(What to do): After locating "This screenshot has width=1456, height=819. At" in the listing below, copy that line and each one after it exactly, ending with the line that has "Click the favorites".
#### Data for this exercise
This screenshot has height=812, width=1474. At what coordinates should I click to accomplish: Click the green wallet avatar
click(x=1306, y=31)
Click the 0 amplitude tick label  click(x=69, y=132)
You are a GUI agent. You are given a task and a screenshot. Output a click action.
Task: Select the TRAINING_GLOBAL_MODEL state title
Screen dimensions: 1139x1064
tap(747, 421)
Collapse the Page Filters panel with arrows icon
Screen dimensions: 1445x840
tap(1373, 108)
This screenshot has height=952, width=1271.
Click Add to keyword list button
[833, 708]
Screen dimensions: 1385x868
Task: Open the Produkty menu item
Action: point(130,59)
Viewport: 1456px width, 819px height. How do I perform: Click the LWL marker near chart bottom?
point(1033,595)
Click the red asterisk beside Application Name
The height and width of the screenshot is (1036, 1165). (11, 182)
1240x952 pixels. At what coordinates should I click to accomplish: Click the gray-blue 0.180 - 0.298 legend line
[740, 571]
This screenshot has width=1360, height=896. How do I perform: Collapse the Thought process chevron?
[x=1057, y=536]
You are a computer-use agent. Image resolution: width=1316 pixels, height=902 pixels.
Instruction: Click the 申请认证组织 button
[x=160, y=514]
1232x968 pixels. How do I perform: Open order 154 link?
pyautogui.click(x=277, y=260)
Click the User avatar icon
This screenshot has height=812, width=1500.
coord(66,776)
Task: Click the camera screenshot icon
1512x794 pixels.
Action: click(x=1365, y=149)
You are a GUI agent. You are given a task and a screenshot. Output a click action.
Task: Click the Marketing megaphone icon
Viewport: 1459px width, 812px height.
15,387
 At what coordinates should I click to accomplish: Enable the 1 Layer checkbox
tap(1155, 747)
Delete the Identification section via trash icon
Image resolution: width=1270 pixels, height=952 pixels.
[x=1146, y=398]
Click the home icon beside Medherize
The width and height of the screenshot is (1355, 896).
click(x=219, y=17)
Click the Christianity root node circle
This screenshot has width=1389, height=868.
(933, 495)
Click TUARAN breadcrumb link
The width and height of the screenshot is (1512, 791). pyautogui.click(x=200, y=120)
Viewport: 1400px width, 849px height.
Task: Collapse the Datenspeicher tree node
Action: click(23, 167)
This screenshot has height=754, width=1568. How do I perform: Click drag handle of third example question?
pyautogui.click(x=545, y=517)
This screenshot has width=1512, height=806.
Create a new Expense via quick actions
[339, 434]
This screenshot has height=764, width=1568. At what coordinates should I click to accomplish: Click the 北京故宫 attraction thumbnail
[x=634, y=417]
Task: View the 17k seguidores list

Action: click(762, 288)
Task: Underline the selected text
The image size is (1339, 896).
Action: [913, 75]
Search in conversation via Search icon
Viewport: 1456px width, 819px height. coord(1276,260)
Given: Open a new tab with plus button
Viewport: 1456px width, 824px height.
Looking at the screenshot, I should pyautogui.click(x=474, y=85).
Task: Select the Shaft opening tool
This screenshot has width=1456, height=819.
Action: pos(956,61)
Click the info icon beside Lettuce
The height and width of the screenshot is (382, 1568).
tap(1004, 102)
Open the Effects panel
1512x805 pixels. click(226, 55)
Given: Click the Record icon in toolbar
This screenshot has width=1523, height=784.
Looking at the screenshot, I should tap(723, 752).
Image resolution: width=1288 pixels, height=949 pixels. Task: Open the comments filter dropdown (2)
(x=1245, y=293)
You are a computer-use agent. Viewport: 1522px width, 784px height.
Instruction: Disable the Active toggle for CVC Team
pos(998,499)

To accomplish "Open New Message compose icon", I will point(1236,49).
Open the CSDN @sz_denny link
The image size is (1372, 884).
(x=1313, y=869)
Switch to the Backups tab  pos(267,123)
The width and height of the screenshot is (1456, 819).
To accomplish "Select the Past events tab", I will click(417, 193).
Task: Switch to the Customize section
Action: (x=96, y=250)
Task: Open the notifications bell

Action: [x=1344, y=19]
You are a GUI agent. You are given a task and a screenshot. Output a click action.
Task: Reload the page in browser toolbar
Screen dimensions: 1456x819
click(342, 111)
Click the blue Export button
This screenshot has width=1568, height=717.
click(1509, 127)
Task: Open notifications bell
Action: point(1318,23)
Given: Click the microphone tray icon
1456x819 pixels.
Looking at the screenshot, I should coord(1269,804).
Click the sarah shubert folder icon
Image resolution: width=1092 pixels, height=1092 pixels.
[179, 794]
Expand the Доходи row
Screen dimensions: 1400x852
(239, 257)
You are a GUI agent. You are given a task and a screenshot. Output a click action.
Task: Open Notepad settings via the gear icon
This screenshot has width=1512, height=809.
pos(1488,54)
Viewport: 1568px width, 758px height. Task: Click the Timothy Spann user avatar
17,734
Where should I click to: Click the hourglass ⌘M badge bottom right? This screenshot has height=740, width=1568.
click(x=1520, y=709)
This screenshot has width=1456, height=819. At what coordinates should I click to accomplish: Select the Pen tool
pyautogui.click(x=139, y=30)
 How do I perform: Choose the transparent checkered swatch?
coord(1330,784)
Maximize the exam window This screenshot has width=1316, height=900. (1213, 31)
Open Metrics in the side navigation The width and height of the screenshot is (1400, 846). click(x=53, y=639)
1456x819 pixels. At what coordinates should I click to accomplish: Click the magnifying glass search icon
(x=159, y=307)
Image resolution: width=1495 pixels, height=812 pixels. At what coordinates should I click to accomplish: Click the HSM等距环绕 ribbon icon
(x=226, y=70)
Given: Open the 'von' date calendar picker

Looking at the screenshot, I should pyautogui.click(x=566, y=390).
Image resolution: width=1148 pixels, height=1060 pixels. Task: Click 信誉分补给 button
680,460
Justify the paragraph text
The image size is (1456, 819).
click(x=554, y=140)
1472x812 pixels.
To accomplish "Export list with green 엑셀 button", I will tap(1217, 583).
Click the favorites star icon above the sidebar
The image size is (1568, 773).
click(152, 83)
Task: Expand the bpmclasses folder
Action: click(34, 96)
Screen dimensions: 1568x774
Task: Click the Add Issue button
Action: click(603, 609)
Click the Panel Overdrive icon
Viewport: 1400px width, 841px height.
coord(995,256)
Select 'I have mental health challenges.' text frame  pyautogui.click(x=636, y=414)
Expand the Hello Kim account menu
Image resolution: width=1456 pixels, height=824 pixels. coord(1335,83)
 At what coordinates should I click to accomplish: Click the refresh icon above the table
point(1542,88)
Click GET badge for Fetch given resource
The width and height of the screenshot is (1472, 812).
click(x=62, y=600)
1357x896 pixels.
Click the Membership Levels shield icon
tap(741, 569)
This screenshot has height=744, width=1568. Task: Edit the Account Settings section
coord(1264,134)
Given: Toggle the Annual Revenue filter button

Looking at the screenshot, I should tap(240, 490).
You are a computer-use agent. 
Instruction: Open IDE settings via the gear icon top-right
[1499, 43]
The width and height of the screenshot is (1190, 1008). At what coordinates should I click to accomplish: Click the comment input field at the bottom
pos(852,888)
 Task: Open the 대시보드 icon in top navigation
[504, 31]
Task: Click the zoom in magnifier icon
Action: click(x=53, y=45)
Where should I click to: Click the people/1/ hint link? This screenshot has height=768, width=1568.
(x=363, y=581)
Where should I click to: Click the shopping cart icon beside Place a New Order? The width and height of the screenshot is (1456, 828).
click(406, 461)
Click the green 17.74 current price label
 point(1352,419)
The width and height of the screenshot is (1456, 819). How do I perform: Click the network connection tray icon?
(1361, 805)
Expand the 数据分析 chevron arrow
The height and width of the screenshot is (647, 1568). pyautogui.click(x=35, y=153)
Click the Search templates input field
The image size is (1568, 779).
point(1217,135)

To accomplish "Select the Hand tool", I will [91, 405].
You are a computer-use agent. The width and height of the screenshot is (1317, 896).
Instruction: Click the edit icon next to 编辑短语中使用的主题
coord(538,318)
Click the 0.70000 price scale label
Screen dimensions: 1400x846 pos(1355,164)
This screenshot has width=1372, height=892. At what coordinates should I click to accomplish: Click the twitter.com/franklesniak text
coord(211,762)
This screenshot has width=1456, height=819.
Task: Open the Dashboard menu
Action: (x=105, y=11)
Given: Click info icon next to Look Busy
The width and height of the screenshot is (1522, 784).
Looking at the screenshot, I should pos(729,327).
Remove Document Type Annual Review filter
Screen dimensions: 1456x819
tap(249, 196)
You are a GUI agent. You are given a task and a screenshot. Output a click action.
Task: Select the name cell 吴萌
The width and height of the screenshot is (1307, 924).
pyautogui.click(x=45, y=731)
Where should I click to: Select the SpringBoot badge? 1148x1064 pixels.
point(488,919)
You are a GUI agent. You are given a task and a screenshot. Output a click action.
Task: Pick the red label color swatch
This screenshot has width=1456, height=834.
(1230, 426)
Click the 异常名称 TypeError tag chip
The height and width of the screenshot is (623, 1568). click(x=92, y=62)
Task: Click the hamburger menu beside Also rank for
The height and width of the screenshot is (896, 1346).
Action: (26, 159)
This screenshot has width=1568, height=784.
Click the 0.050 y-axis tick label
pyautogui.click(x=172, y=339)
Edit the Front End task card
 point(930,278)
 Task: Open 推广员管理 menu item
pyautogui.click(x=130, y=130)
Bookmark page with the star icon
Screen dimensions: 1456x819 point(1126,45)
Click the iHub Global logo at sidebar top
########
(Answer box):
This screenshot has width=1456, height=819. At what coordinates should I click to accomplish: Select the Pen tool
pyautogui.click(x=139, y=30)
 How do I perform: Choose the transparent checkered swatch?
coord(1330,784)
Maximize the exam window This screenshot has width=1316, height=900. (1213, 31)
Open Metrics in the side navigation The width and height of the screenshot is (1400, 846). click(x=53, y=639)
1456x819 pixels. At what coordinates should I click to accomplish: Click the magnifying glass search icon
(x=159, y=307)
Image resolution: width=1495 pixels, height=812 pixels. At what coordinates should I click to accomplish: Click the HSM等距环绕 ribbon icon
(x=226, y=70)
Given: Open the 'von' date calendar picker

Looking at the screenshot, I should pyautogui.click(x=566, y=390).
Image resolution: width=1148 pixels, height=1060 pixels. Task: Click 信誉分补给 button
680,460
Justify the paragraph text
The image size is (1456, 819).
click(x=554, y=140)
1472x812 pixels.
To accomplish "Export list with green 엑셀 button", I will tap(1217, 583).
Click the favorites star icon above the sidebar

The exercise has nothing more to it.